Texte à lire:
-------

Si le collège de Taravao a été le premier à se lancer dans l’aventure des arts traditionnels comme composante pleine et entière de la scolarité des collégiens, le nouveau collège Maco Tevane a rapidement suivi. L’une des instigatrices principales, la proviseure adjointe de l’établissement, Ingrid Neveling, témoigne avec un enthousiasme qui fait plaisir à voir… et des résultats à la clé.

« Depuis le 25 novembre 2016, le collège a choisi de porter le nom d’un célèbre académicien et fervent défenseur de la langue et de la culture polynésienne : Maco Tevane. C’est sous le mana de ce grand homme polynésien que le collège a souhaité se placer. Une grande fête a eu lieu au collège en son honneur, en présence de nombreux invités. La culture polynésienne et les arts traditionnels ont été mis à l’honneur comme il se doit. La Polynésie a des atouts majeurs dont une culture extraordinaire et une jeunesse exceptionnelle. Pour permettre aux élèves de réussir leur parcours scolaire et de mettre en valeur leur fort potentiel, tout en s’appuyant sur leurs racines, l’équipe du collège a souhaité orienter sa politique éducative vers la culture polynésienne et les arts traditionnels. Afin de faire bénéficier les élèves des meilleurs enseignements dans le domaine de la langue tahitienne et des arts traditionnels, la direction du collège Maco Tevane s’est appuyée sur une de ses professeurs émérites, Mme Tunutu Vaihere et sur le Conservatoire. Fabien Dinard, le directeur du Conservatoire et son équipe ont accepté de relever défi, et le rêve est devenu réalité ».

Conservatoire : un partenariat essentiel

Depuis la rentrée scolaire 2016, les élèves de 3ème du collège Maco Tevane bénéficient d’un cursus arts traditionnels. Ils se rendent au Conservatoire tous les mardis et reçoivent des enseignements de himene, to’ere et ‘ori tahiti avec Mama Iopa, Moon, Erena, Toanui, accompagnés par l’orchestre traditionnel, soit 3h de cours intensifs hebdomadaires.

-------

Objectif:
Répondez, s'il vous plaît, à ces questions sur le texte consacré au collège Maco Tevane :
(a) Depuis quelle date le collège porte-t-il le nom de Maco Tevane ?
(b) Qui dirige le Conservatoire ?
(c) Combien d'heures de cours par semaine les élèves de 3ème suivent-ils au Conservatoire ?

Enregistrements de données
-------

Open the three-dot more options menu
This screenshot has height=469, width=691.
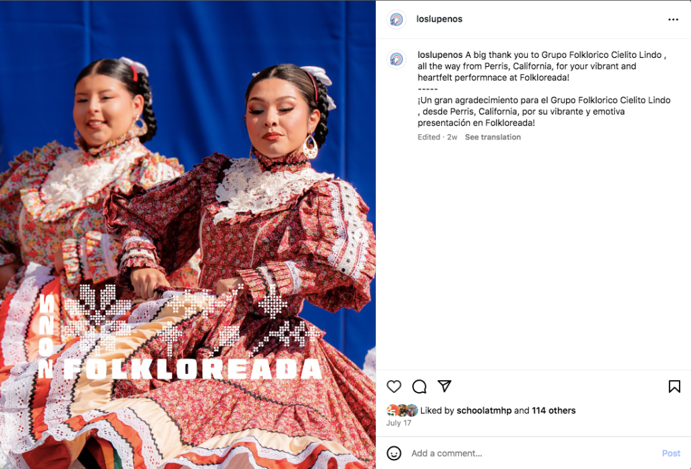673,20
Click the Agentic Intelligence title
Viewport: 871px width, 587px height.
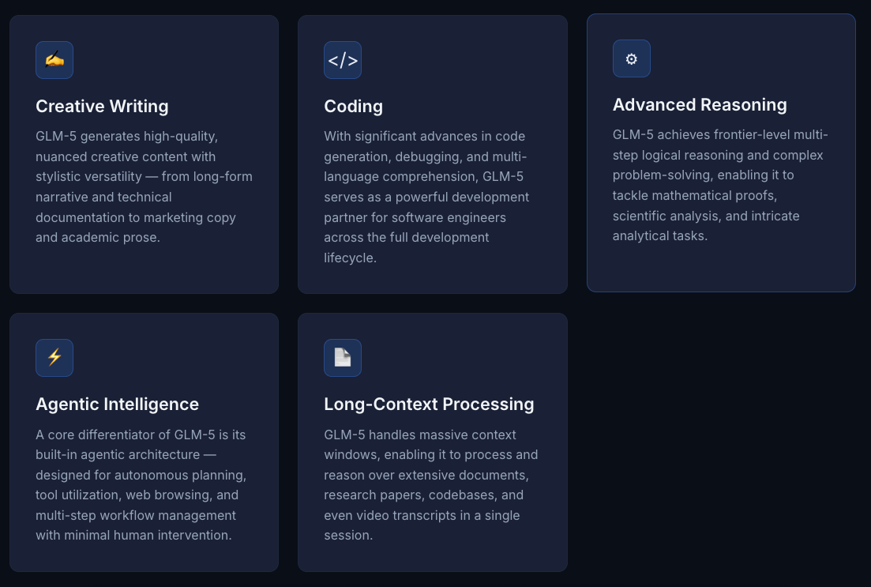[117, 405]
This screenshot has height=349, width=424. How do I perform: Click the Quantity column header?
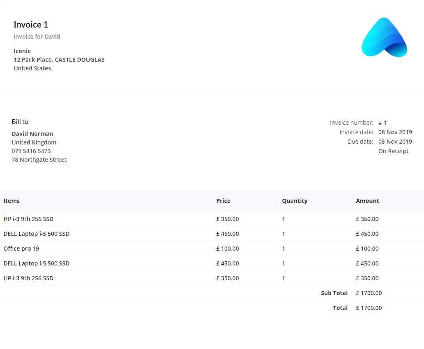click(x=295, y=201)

-------

Réponse rédigée:
(a) Depuis le 25 novembre 2016.
(b) Fabien Dinard.
(c) 3 heures de cours intensifs.